What about those people on the side of the road? People that will walk into the road unexpectedly, or pedestrian crossings and traffic lights; all things that cause you step on the brakes and stop for a little while. People may even throw things at your car that may smash the windscreen meaning you cannot see the road ahead. Coming across these inconveniences are facts of life, in the literal as well as metaphorical sense. But look on the bright side, you may end up with Gavin from Auto Glass replacing your window. Every cloud has a silver lining and all that!

Then there’s the illnesses you experience. It may only be a blown light bulb, or little scratch on the passenger side, or a dint in the bonnet caused by a trolley in Sainsbury’s. These may be relatively cheap, easy and quick to fix with a visit to the garage. Or a packet of Soothers and a magazine or a Disney princess plaster over your elbow. But what if its something more serious, something caused in a crash or by something somehow becoming unconnected? A broken leg perhaps, or a burst appendix? These take longer to fix, leaving behind visible scars, causing the car or person problems in the future. Maybe like me, even a year of after being in hospital for a month and having many complications with Peritonitis, you are still having to go back to hospital to see specialists and to have an MRI Scan. (I am fine, don’t worry.
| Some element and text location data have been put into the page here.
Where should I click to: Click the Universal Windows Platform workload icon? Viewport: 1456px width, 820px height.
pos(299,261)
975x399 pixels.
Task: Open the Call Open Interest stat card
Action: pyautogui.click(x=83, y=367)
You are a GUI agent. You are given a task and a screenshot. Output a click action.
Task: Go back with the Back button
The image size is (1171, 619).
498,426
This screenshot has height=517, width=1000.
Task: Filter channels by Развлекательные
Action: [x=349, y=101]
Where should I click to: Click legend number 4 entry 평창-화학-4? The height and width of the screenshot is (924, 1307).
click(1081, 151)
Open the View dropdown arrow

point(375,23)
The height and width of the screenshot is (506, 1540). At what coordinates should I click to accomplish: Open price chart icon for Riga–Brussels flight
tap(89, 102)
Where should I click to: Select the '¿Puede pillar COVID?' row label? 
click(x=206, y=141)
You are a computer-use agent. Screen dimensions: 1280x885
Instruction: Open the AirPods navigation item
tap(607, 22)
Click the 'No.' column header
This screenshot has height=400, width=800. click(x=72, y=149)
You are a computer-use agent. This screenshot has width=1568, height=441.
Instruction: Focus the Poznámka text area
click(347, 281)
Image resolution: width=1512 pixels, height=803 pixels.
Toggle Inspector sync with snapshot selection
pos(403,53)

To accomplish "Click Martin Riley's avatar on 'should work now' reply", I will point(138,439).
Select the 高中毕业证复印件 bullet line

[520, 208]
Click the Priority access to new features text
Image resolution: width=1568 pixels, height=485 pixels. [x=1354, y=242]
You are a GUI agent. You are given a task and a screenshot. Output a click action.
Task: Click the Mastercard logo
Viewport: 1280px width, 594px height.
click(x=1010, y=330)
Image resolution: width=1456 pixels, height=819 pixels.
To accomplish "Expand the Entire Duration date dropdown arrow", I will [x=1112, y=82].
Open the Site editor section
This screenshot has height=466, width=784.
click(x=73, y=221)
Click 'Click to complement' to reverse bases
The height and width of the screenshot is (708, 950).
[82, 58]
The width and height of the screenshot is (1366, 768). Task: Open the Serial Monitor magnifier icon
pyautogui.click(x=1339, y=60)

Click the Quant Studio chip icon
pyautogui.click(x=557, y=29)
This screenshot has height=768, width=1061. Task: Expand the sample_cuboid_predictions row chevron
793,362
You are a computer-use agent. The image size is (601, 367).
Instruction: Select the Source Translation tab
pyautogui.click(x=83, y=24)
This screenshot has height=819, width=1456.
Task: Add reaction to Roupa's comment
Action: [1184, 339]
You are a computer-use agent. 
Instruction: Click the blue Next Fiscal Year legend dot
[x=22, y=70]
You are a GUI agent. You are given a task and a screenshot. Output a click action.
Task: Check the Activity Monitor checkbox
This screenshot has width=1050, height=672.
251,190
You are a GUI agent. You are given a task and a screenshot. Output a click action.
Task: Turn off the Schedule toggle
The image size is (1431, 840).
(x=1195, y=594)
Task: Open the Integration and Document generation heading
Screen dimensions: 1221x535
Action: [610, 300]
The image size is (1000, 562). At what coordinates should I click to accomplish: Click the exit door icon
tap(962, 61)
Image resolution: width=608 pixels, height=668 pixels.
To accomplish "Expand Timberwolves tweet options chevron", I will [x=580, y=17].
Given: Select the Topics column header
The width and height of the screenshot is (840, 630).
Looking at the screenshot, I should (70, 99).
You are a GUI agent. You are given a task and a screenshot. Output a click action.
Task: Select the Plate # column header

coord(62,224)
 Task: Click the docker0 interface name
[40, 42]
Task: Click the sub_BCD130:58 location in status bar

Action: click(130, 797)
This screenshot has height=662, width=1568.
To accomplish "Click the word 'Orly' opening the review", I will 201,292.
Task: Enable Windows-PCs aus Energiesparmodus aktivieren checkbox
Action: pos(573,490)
However I have no idea why I have to have an MRI, the doctor said some big words and then said I needed an MRI, so I just nodded).

However what happens when there is something wrong with the engine, the heart of the car? You see, affairs of the heart cannot always be seen from the exterior. A broken heart takes time to heal, probably more so than an engine. A lot of delicate work needs to be accomplished and sometimes no matter how many people work on fixing that engine, it can take just one person to get it working again, just like with the heart. Many boys may come along and try to fix your heart, but sometimes it takes just one. One person who has that extra skill or steady hand and patience to really understand how you work.

I have always thought that we all go too fast in life. We are so conscious of getting to where we want to be quickly that we forget to take in the view. Sometimes so fast that we manage to get lost. So lost in fact, that we have no idea where we are, and we drive round in circles trying to find a road that seems familiar, or a sign that tells us the direction in which we should be heading. The fact is that by doing this you may eventually find yourself back on the right track, but really you are just making yourself even more lost, and you are wasting time and energy. Eventually you are going to burn out.

There is no shame in pulling over for a while and finding the map out from your boot, or asking a passer by where the hell you are. Sometimes these strangers offer you the best advice, just like an old man I was talking to the other day, they often have experience and wisdom to pass onto you. And if you happen to be as lucky as I was, that old man may just have the ability the reassure your faith in Love.